沿ドニエストルが舞台の小説『シベリアの掟』(ニコライ・リリン著)を読んでの感想(1)

 この本で印象深く読んだ件はいろいろとあるが、刺青には物語があり、その人がたどってきた人生が読める、という話は興味深かった。様々な事情で途中まで仕上げられた刺青を、別の刺青師がそのメッセージを的確に読み取り受け継ぐ話などを読むと、私の周囲で刺青の話を聞く機会はほとんどないが、昔は日本人も普通に刺青をしていたわけで、刺青にも様々な文化的背景があるのだな、と思った次第。

 犯罪社会でも民族ごとに集団となっており、それぞれの民族同士の関係を反映して、友好関係が築ける集団とそうでない集団がある、というのも、興味深い話だった。シベリア犯罪共同体「ウルカ」はアルメニア人の集団と友好関係にあり、ベラルーシ人とも悪くない関係にあるが、グルジア人とは「掟」に対する考え方が大きく異なることから、近寄らないようにしていた、とあり、ウクライナ人とも、彼らがロシア人を憎んでいることから感情的対立となり「心から憎みあう関係」となった、とある。

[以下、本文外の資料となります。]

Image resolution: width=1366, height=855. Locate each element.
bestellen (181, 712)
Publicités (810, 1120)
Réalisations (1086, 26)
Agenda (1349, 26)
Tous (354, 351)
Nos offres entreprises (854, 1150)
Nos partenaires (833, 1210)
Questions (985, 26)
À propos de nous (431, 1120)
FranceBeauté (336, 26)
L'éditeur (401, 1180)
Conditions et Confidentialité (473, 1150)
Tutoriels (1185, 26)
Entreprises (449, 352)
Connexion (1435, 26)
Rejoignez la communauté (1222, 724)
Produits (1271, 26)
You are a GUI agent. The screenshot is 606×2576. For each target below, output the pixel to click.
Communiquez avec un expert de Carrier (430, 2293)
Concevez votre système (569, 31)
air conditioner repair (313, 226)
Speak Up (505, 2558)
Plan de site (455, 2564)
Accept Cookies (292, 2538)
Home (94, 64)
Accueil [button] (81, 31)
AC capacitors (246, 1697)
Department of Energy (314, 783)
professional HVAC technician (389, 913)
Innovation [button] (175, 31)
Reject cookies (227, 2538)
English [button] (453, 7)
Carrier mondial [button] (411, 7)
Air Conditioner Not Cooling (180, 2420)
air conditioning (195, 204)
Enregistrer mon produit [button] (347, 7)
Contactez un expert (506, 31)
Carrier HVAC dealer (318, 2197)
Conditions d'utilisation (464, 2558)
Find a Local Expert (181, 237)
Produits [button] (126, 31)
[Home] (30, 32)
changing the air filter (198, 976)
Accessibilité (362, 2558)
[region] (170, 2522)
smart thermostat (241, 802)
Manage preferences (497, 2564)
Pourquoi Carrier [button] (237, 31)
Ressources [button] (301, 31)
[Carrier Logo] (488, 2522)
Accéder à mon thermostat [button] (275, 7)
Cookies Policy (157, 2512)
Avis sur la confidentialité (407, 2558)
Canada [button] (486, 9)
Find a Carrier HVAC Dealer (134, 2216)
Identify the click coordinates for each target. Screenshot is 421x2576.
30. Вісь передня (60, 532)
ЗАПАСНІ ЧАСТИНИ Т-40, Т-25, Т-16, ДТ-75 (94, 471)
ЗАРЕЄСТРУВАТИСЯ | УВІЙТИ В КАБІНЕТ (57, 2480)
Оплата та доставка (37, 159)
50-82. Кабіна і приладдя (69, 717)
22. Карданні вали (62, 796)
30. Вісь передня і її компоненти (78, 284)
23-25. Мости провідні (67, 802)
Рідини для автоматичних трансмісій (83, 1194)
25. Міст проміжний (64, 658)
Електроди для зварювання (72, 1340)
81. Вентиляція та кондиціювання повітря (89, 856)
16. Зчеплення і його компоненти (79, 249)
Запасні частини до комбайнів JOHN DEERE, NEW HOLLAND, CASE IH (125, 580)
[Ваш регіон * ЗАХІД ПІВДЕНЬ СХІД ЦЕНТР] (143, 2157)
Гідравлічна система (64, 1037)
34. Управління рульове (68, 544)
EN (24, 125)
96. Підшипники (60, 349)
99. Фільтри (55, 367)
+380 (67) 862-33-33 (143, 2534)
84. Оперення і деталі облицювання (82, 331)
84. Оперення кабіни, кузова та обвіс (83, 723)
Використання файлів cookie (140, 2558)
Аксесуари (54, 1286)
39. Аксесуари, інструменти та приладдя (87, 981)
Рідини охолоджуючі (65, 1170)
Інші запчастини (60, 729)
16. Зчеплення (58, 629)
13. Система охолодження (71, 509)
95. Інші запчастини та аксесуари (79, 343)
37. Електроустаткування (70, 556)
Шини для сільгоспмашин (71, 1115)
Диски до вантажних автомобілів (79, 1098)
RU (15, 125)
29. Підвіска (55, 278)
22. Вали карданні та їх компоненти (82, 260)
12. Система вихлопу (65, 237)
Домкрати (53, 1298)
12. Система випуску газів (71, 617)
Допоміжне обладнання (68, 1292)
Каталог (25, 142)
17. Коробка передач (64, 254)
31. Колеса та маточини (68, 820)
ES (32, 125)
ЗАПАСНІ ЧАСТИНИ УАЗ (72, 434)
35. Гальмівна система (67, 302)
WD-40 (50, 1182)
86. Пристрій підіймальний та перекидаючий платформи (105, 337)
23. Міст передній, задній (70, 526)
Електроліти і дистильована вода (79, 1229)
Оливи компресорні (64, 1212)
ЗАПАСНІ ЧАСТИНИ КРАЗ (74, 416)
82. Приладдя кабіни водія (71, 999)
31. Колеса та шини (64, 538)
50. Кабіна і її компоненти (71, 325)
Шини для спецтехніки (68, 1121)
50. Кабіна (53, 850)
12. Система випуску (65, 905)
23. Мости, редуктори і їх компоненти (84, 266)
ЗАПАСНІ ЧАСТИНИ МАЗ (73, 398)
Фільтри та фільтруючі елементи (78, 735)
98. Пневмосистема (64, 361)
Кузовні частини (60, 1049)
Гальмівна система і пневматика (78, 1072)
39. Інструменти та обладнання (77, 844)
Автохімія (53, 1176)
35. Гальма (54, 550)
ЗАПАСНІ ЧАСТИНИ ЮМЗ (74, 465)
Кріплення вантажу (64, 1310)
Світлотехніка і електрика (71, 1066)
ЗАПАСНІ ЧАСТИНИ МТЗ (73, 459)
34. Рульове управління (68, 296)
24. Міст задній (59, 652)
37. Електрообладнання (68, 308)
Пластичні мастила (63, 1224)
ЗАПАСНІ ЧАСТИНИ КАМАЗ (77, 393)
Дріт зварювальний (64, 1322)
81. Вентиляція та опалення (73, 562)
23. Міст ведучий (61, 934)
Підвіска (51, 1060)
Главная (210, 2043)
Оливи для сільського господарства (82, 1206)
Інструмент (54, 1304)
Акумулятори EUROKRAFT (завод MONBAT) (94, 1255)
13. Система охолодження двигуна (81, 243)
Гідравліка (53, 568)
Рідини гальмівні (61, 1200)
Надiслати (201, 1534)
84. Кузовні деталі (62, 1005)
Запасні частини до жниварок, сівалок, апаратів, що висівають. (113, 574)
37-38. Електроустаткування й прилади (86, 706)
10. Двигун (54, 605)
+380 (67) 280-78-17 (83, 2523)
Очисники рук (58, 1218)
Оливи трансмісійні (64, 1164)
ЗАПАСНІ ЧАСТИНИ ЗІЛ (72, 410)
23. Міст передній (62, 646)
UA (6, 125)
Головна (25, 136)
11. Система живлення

 沿ドニエストルはその南北に細長い国土の東西をウクライナとモルドバに挟まれいてるが、ウクライナ人やモルドバ人は、そうした掟の理解者ではないことから、侮蔑的な表現を使って扱われていて、あまりいいようには描かれていない。例えば、1970年代から旧ユダヤ人地区にウクライナ人が住み始めたが、そうした家族の娘は「軽い女の子」たちが多く、「その性的にオープン過ぎる振る舞いは、結果的に彼女たちの人生を縛り、困難なものにした」とあり、「他の娘たちのように夫をみつけて家族を築きたいと望んでも、それはもう不可能」で「自ら死を選ぶ気の毒な女たちはあとを絶たなかった」とある。まだソ連時代の話ではあるが、「ベンデルにやってきたウクライナ人の若者たちは、暴力的な形で両親から引き離され、何の助けもないまま放置されていた」ともあり、社会主義国ソ連にもこうした社会問題があったものと見える。

 旧ソ連の国々の街には比較的治安が悪い地区というのがあるにはあるようだが、昔からずっとその地区に住み続けてきた人の末裔が今もそこに住む、というのでは恐らくなく、どういう経緯でそういう地区が出来ていったのか、よくわからない。この本では「バム地区」というバイカル・アムール鉄道に由来する名称を持つ地区がそのような地区として描かれており、「無知蒙昧ゆえに善良な犯罪者としての規範も守れなくなったろくでなし」の集まる場所で、窓から新生児が投げ捨てられたり、親子や兄弟間で殺し合ったりするなど、「無知と絶望は人をここまで荒廃させるのか、という血の凍るような話」が少なくない場所とされている。ここは犯罪者といえども「穢れるため」うかつには手を出せない場所とされ、暴力が支配する無秩序の街として描かれている。

 この街が実在するのか気になったので、ググってみるとWikimapiaに“Солнечный(ソルニェチヌィ)”(太陽地区) とあり、存在するようだ。ソ連でよくある工業地帯に併設して建設された街らしく、YouTubeに上がっていた街の動画を見ても、ウクライナやロシアの都市でよくみかける風景が流れているだけだったが、夜になると豹変するのかどうか。

 この本には時折日本にまつわる話題が出てくるのだが、p184あたりに1940年代末にシベリアの民と共に強制移住でベンデルに運ばれてきたボリシュカと呼ばれる元日本兵の話が出てくる。彼はノモンハン事件で捕虜になったあと偶然コザック軍に拾われ、「忍者と殺し屋の土地である伊賀の出身」とのことで、互いに技術を教え合ううち、アタマン(コザックの首領)に気に入られ、戦後アルタイ地方でアタマンの長女と結婚し、ボリスという洗礼名を得て、アムール川のほとりに住むようになるが、コザック共同体の自治独立の気風からソ連政府に目をつけられ、アタマンは処刑され、その家族は沿ドニエストルへ強制移住させられた、とある。

 彼は主人公の少年から敬愛されており、シベリアの犯罪共同体に入ってからも「犯罪社会の掟をすぐに理解し、誠意を持って約束を守る男」ということで敬意を勝ち取った、とある。

 10年ほど前にウクライナのジトーミルに元日本兵の上野石之助さんが住んでいることがわかり、日本に里帰りされたことがあるが、知られていないだけで、まだ多くの元日本兵が旧ソ連の国々で生きている可能性があるのではないか、と思う。

 この本を通して一番印象に残ったのは、少年の確固とした長老への敬意で、それは共同体が機能していることの何よりの証といえるだろう。あとがきの解説によると、この小説は三部作の一作目であり、少年はその後、チェチェン戦争で生死の境をさまよい、さらに除隊後のロシアでPTSDを患いながら、自身のルーツを求めシベリアに向かい、自らを取り戻す、とのことであるが、こうした帰属意識を持つことの出来る共同体があったことで彼は再生できた、と言えるかもしれない。読んでないからわからないが。

 というわけで、引き続き、二作目、三作目の翻訳を待望。翻訳も最初はちょっと固いか、と思ったが、読み進む内にこの文体が原著者のスタイルに合致したものと思えるようになり、元がロシア語の部分にどうしてもひっかかる箇所がいくつかあったものの、他は特にひっかかることなく読める翻訳で、同じ訳者による翻訳作業がもうすでに始まっているものと期待したい。